И вот тогда, сопоставляя отрывки разных фраз комсомольца, которые мне приводил мой знакомый, я понял, в чем дело. Он говорил об экономической свободе и имел в виду тот факт, что во Франции, в этом смысле, ничего нельзя изменить. Какой-то трест продает свои товары плохого качества по высокой цене; население вынуждено их покупать, и никто этого изменить не может. В каком-то огромном предприятии, частном или полугосударственном, где работают десятки тысяч людей, царят несправедливость и эксплуатация; этого тоже изменить нельзя. Вы знаете, что такие-то коммерсанты, или фабриканты, или предприниматели вас обкрадывают — вы ничего не можете против этого сделать. Вообще это было полное неприятие и полное отрицание капиталистической системы. И то, что рассуждения комсомольца были сбивчивы, объяснялось просто разницей между его понятиями и теми европейскими понятиями, которые не могли не казаться ему чуждыми и дикими, — как обычаи какого-то совершенно неизвестного народа.
Они все выросли и воспитались в таких условиях, о которых Европа не имеет представления. Они не знают, что такое государственная монополия, потому что в России ничего вне государственной монополии не существует; они не знают, что такое стремление к личному обогащению, потому что в России этого нет; они не знают, что такое частная коммерческая деятельность или конкуренция, они не представляют себе, что какой-либо секрет производства, или новое изобретение, или усовершенствование могут храниться в тайне или — если это идет в ущерб интересам какого-то предприятия — даже просто уничтожаться, потому что в России всякое новое изобретение или усовершенствование немедленно сообщается на все заводы той промышленности, к которой оно относится, так как там нет борьбы частновладельческих интересов. Им даже не приходит в голову мысль о возможности сравнения с Европой — настолько все это им чуждо.

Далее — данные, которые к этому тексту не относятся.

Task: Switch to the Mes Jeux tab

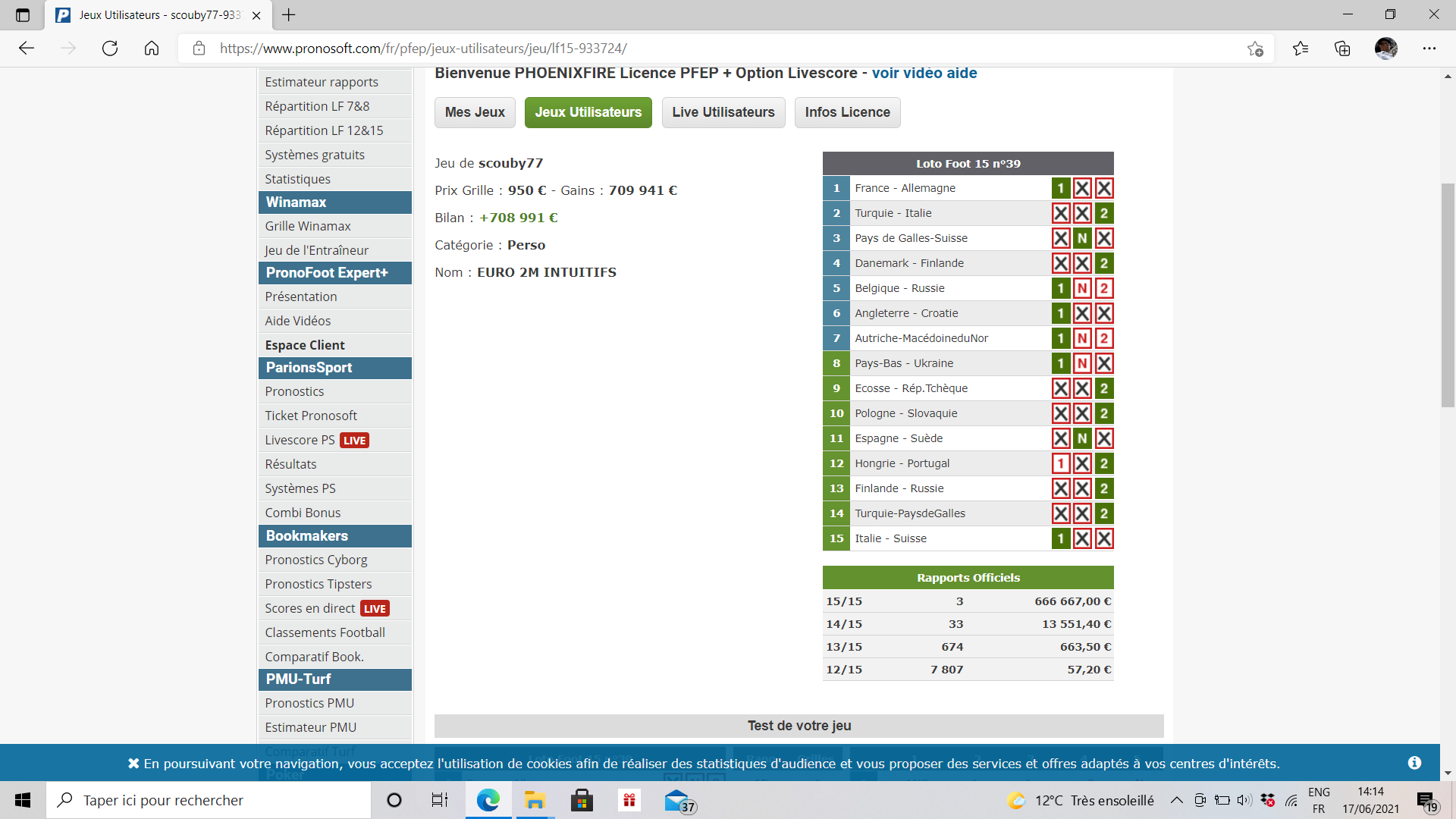Action: (475, 112)
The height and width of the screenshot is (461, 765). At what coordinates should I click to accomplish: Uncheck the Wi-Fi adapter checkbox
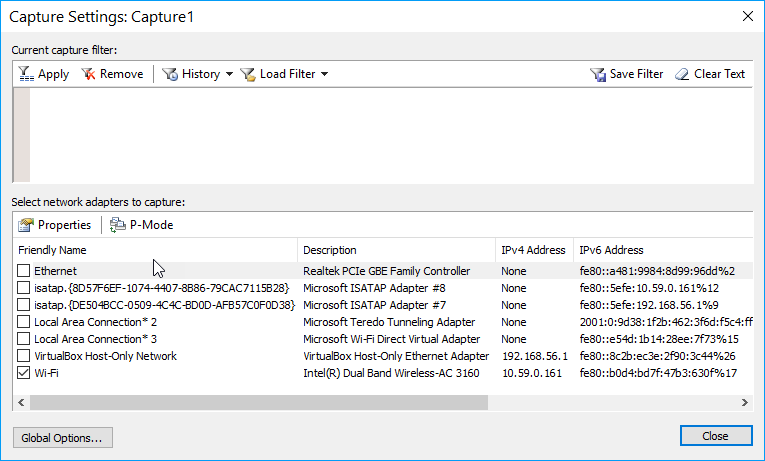coord(24,373)
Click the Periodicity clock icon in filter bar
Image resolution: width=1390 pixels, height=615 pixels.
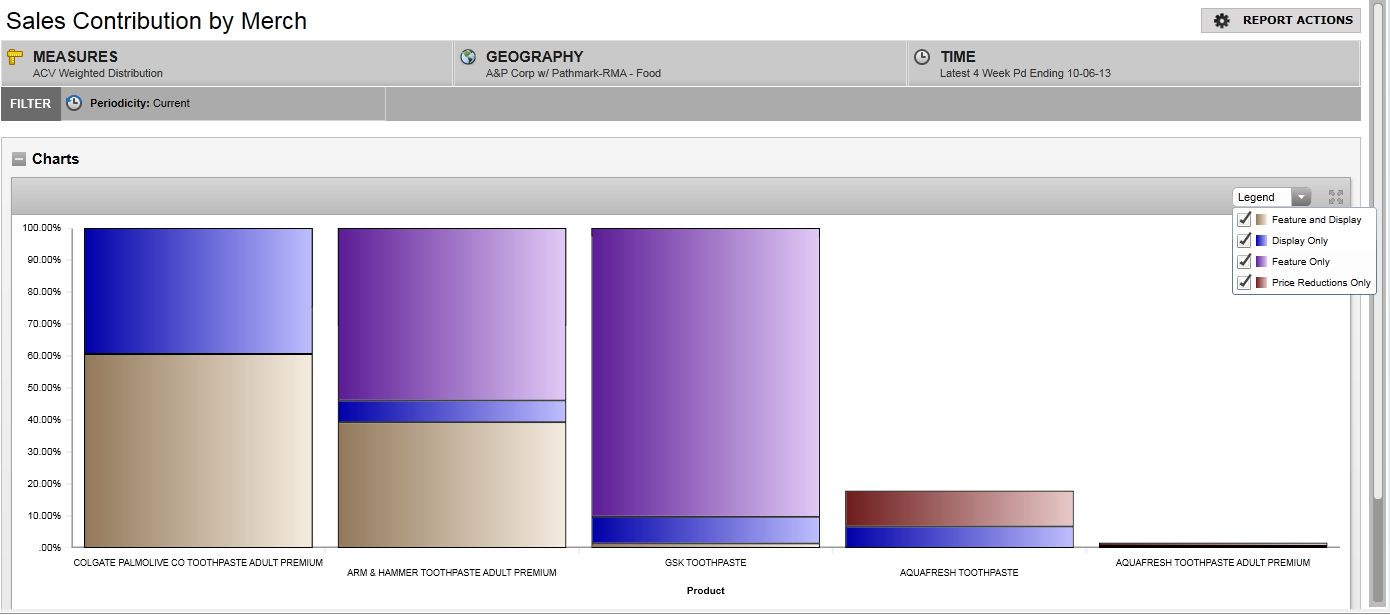click(x=74, y=103)
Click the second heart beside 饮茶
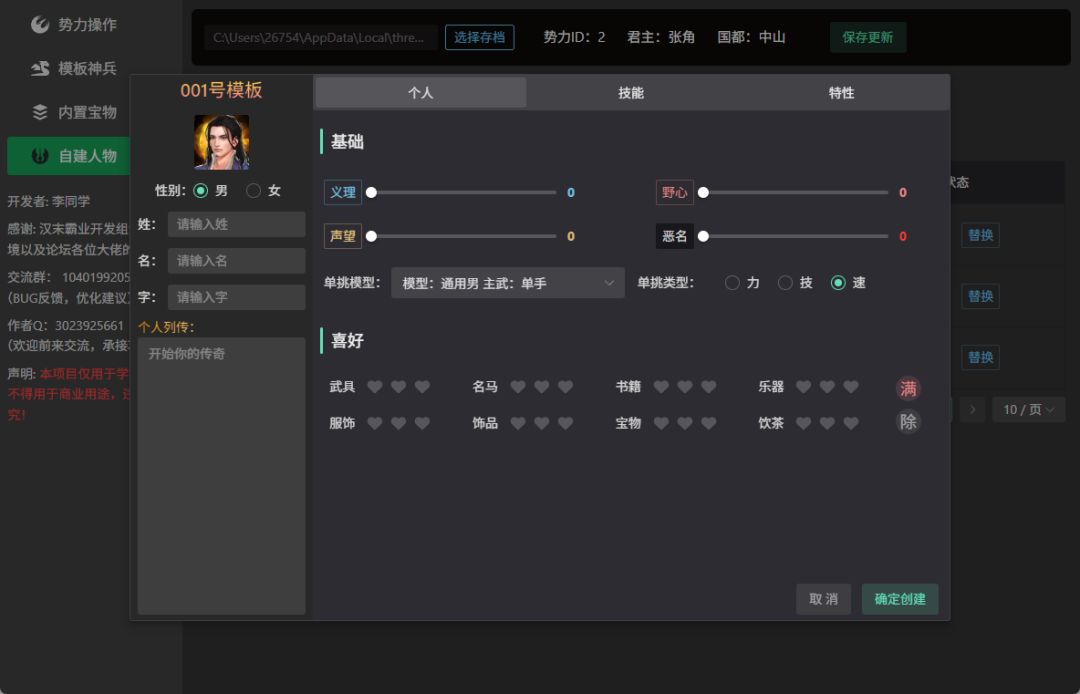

И в бытовых понятиях — снова такая же разница; эти наглухо закрытые квартиры, куда можно приходить только по приглашению, эти бесконечные обязательства личного порядка, эта замкнутость в других, эта неловкость — которой они часто не замечают — от того, что человек без предупреждения пришел обедать или завтракать. Им так же непонятны привязанность к вещам или книгам, ценность тех или иных предметов. Им представляется абсолютно непостижимой французская расчетливость, например, или строго выработанный ежемесячный бюджет, особенно если он оставляет еще какие-то неиспользованные возможности; они склонны это считать одним из видов сумасшествия. Нежелание покинуть свой город или свою квартиру; когда им рассказывают о парижских безработных, которые отказываются ехать в провинцию, они пожимают плечами и говорят, что таких людей нужно было бы лечить.